>> start Excerpted passage

Eli Fish’s application specified that 12 tables, serving up to 52 guests, will be placed in Jackson Square, with hours of operation set at 11 a.m. to 10 p.m. Monday through Saturday.
A memo from Tabelski dated July 7 indicated that while the Eli Fish application qualified for consideration, an application from Main Street Pizza at 206 Main St. did not and is not recommended for approval.
Vic Marchese, owner of Main Street Pizza, had proposed to put up a 15-foot by 75-foot tent, with lighting, in the parking lot on the east side of the restaurant – utilizing seven to eight parking spaces. Eight to 10 tables, accommodating up to 60 guests, were to be placed under the tent.
Tabelski spelled out several reasons why the plan would not be feasible:
-- Per the state Building Code, a tent can not be put up within 20 feet of lot lines, a parking space, buildings, etc.;
-- The City does not own the entire parking lot;
-- The application removes several prime parking spaces, including handicap spaces;
-- The one-way street would require a traffic order and, for a temporary dining basis, the City would not be able to facilitate a Local Law change in a timely fashion;
-- A traffic safety issue would occur due to cars coming into the lot off Main Street and backing out of parking spots.
Tabelski wrote that she advised the applicant of the potential problems, but he “was not interested in modifying the application.”
A draft resolution for the Main Street Pizza request is not included in the meeting document packet.
-- A pair of draft resolutions concerning a feasibility study for the construction of a new police station at the Alva Place location and corresponding contract with an architectural firm to conduct the study.
The first resolution asks City Council to transfer $50,000 of the $242,820 in the Facility Reserve fund to an expense account.
The second resolution seeks execution of a contract for $41,200 with Architecture Unlimited LLC, of Williamsville, to provide the recommended square footage, design and layout, ability to expand, regulatory requirements and projected costs for design and construction for both the site work and the actual facility.
-- City Council will conduct a Business Meeting after the Conference Meeting. Agenda items for that session include a resolution to enter into a $328,200 contract with Keeler Construction for the Franklin Street-Richmond Avenue sewer rehabilitation project.
The cost is significantly less than the original estimate of $806,000 because the City altered its plan from a complete sewer line replacement on Franklin Street to an excavated repair of one section and relining of the rest of the line, and then to include relining of the Richmond Avenue sewer ahead of its rehabilitation project in 2022.

>> end Excerpted passage
>> start Supplied material

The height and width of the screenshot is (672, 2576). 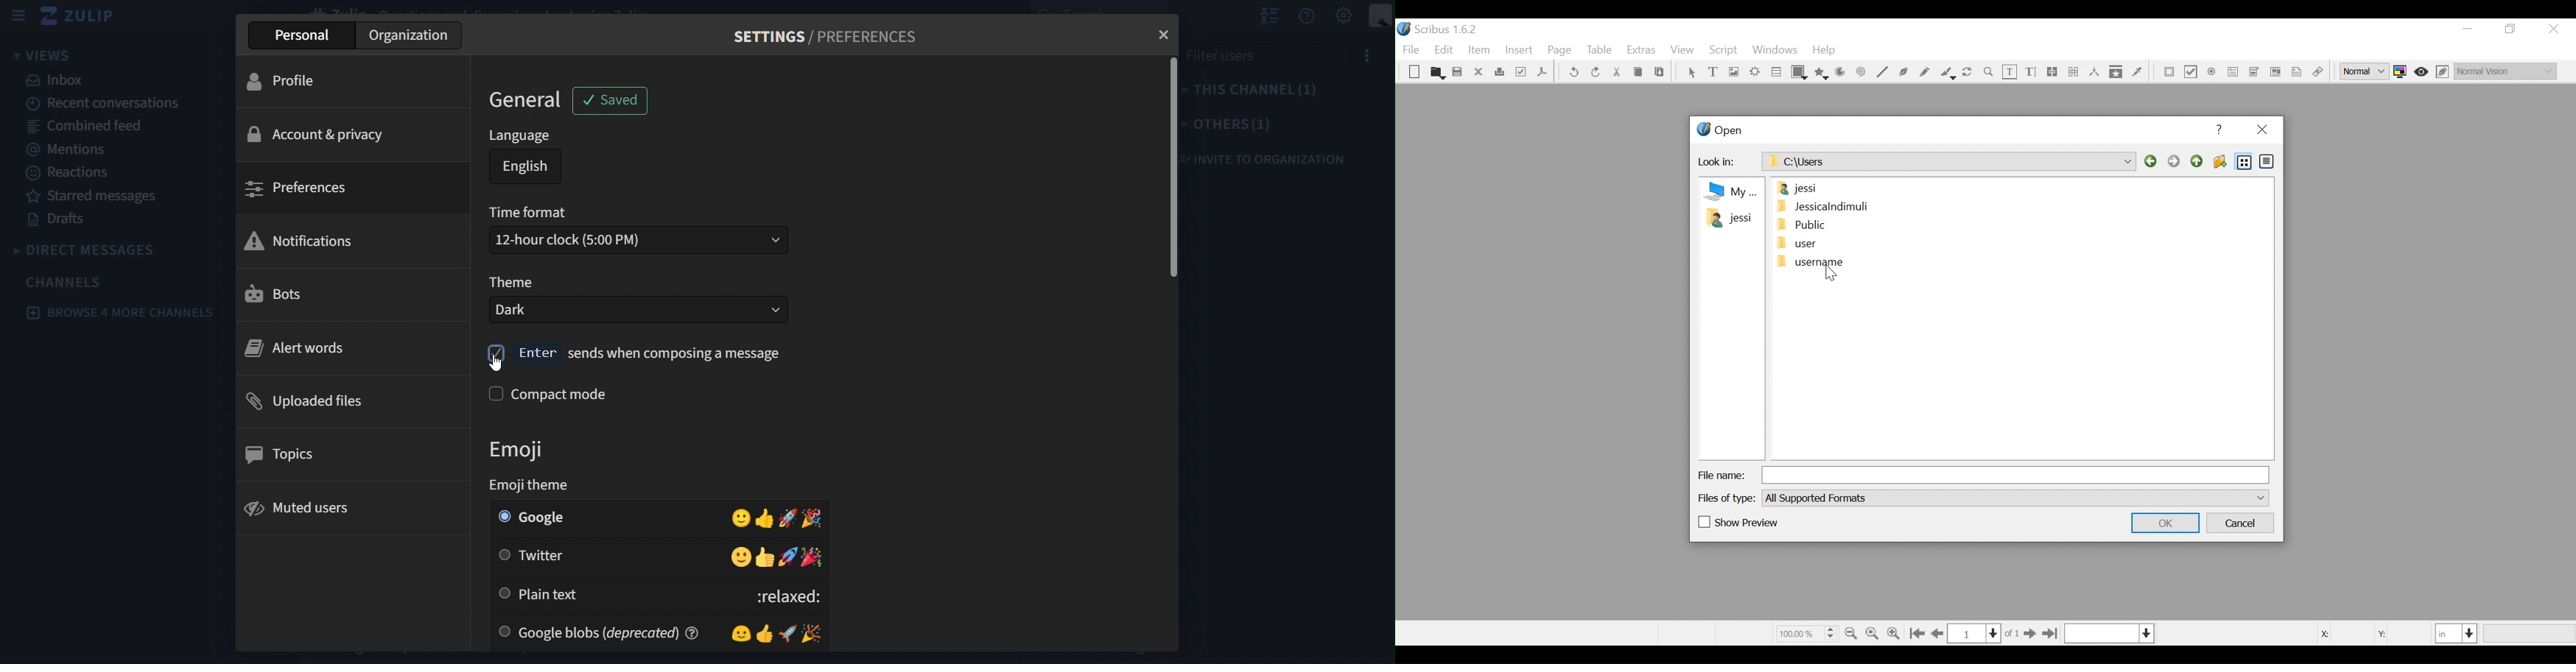 What do you see at coordinates (2245, 162) in the screenshot?
I see `List View` at bounding box center [2245, 162].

>> end Supplied material

**Directions**
Write out the stretch of the city council article from "-- City Council" through "sewer rehabilitation project.". The lines have nothing to do with the city council article.

**Task answer**
-- City Council will conduct a Business Meeting after the Conference Meeting. Agenda items for that session include a resolution to enter into a $328,200 contract with Keeler Construction for the Franklin Street-Richmond Avenue sewer rehabilitation project.